RECORDS FOR THIS EXERCISE:
####

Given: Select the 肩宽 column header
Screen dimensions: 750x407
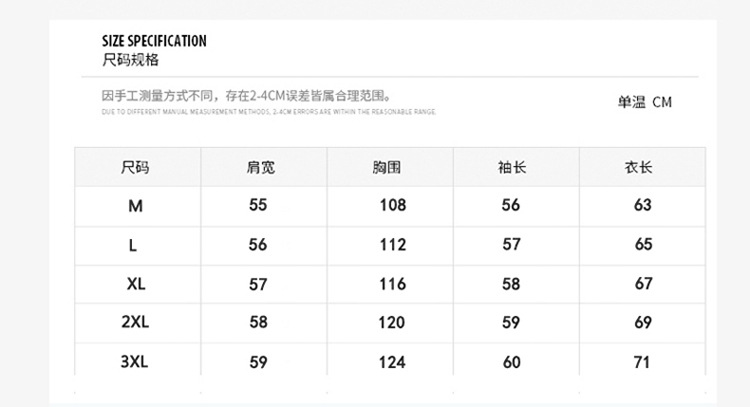Looking at the screenshot, I should (260, 167).
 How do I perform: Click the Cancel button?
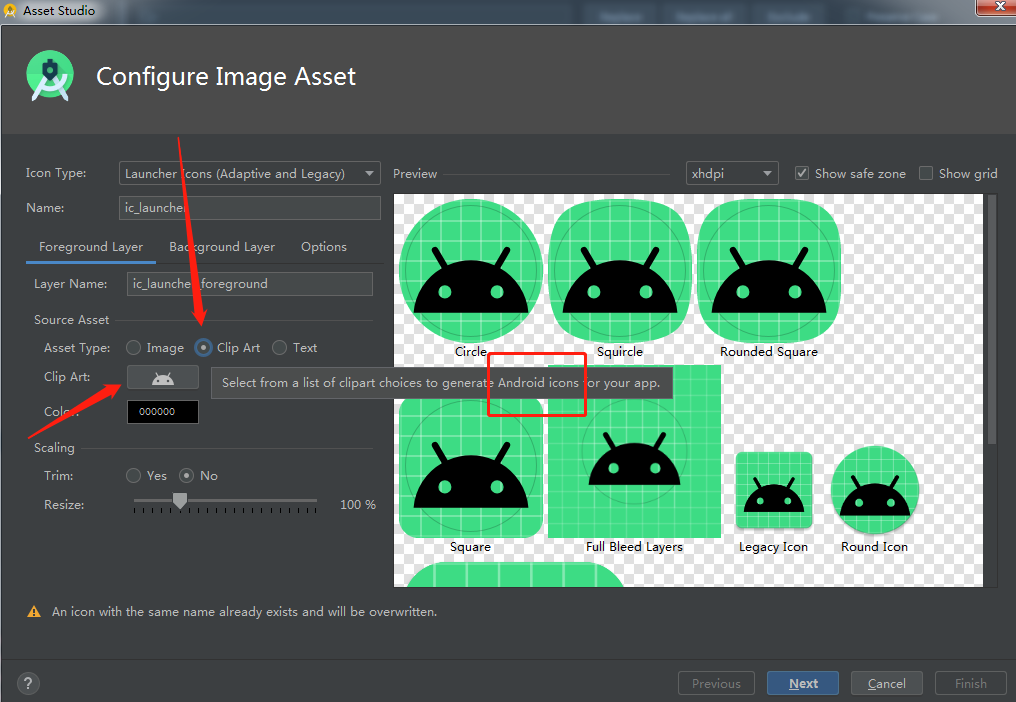coord(886,684)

####

BRIEF: Please return the whole listing exactly. Do not copy its images.

PROBLEM SOLUTION:
Given: Select the 肩宽 column header
Screen dimensions: 750x407
Looking at the screenshot, I should (260, 167).
 How do I perform: Click the Cancel button?
coord(886,684)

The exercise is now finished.